What Is Cancer?
Cancer is really a group of many associated illness that all relate to cells. Cells are the extremely little units that make up all living things, consisting of the body. There are billions of cells in each person's body.
Cancer occurs when cells that are not regular grow and spread extremely quick. Regular body cells grow and divide and know to stop growing. In time, they likewise pass away. Unlike these normal cells, cancer cells just continue to grow and divide out of control and do not pass away when they're supposed to.
Cancer cells typically group or clump together to form growths (state: TOO-mers). A growing tumor becomes a lump of cancer cells that can damage the regular cells around the tumor and damage the body's healthy tissues. This can make someone very ill.
In some cases cancer cells break away from the initial tumor and travel to other locations of the body, where they keep growing and can go on to form brand-new growths. This is how cancer spreads. The spread of a tumor to a new location in the body is called transition (say: meh-TASS-tuh-sis).
Reasons for Cancer
You probably know a kid who had chickenpox-- perhaps even you. However you probably don't know any kids who have actually had cancer. If you loaded a big football stadium with kids, probably just one kid because stadium would have cancer.
Physicians aren't sure why some individuals get cancer and others do not. They do understand that cancer is not contagious. You can't catch it from another person who has it-- cancer isn't triggered by bacteria, like colds or the influenza are. So don't hesitate of other kids-- or anybody else-- with cancer. You can speak to, have fun with, and hug someone with cancer.
Kids can't get cancer from anything they do either. Some kids think that a bump on the head causes brain cancer or that bad individuals get cancer. This isn't real! Kids do not do anything wrong to get cancer. But some unhealthy practices, particularly cigarette smoking cigarettes or drinking excessive alcohol every day, can make you a lot most likely to get cancer when you become an adult.

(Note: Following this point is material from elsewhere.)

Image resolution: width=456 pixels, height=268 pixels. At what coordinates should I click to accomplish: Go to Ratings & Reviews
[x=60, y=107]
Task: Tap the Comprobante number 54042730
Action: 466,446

It can take a while for a medical professional to find out a kid has cancer. That's because the symptoms Additional hints cancer can cause-- weight reduction, fevers, inflamed glands, or feeling extremely worn out or sick for a while-- usually are not caused by cancer. When a kid has these problems, it's frequently brought on by something less severe, like an infection. With medical testing, the doctor can figure out what's causing the difficulty.
If the physician believes cancer, she or he can do tests to figure out if that's the problem. A doctor might purchase X-rays and blood tests and suggest the individual visit an oncologist (say: on-KAH-luh-jist). An oncologist is a medical professional who looks after and treats cancer patients. The oncologist will likely run other tests to find out if someone truly has cancer. If so, tests can determine what type of cancer it is and if it has actually infected other parts of the body. Based upon the outcomes, the medical professional will decide the best way to treat it.
One test that an oncologist (or a surgeon) may perform is a biopsy (say: BY-op-see). During a biopsy, a piece of tissue is eliminated from a growth or a location in the body where cancer is believed, like the bone marrow. Do not stress-- somebody getting this test will get special medicine to keep him or her comfortable during the biopsy. The sample that's collected will be examined under a microscope for cancer cells.
The quicker cancer is found and treatment starts, the much better somebody's possibilities are for a complete healing and treatment.
Dealing With Cancer Thoroughly
Cancer is treated with surgical treatment, chemotherapy, or radiation-- or often a mix of these treatments. The option of treatment depends upon:
Surgery is the oldest form of treatment for cancer-- 3 out of every 5 people with cancer will have an operation to remove it. During surgery, the doctor tries to take out as many cancer cells as possible. Some healthy cells or tissue may also be removed to make sure that all the cancer is gone.
Chemotherapy (say: kee-mo-THER-uh-pee) is the use of anti-cancer medicines (drugs) to treat cancer. These medicines are sometimes taken as a pill, but usually are given through a special intravenous (say: in-truh-VEE-nus) line, also called an IV. An IV is a tiny plastic catheter (straw-like tube) that is put into a vein through someone's skin, usually on the arm. The catheter is connected to a bag that holds the medicine. The medicine flows from the bag into a vein, which puts the medication into the blood, where it can take a trip throughout the body and attack cancer cells.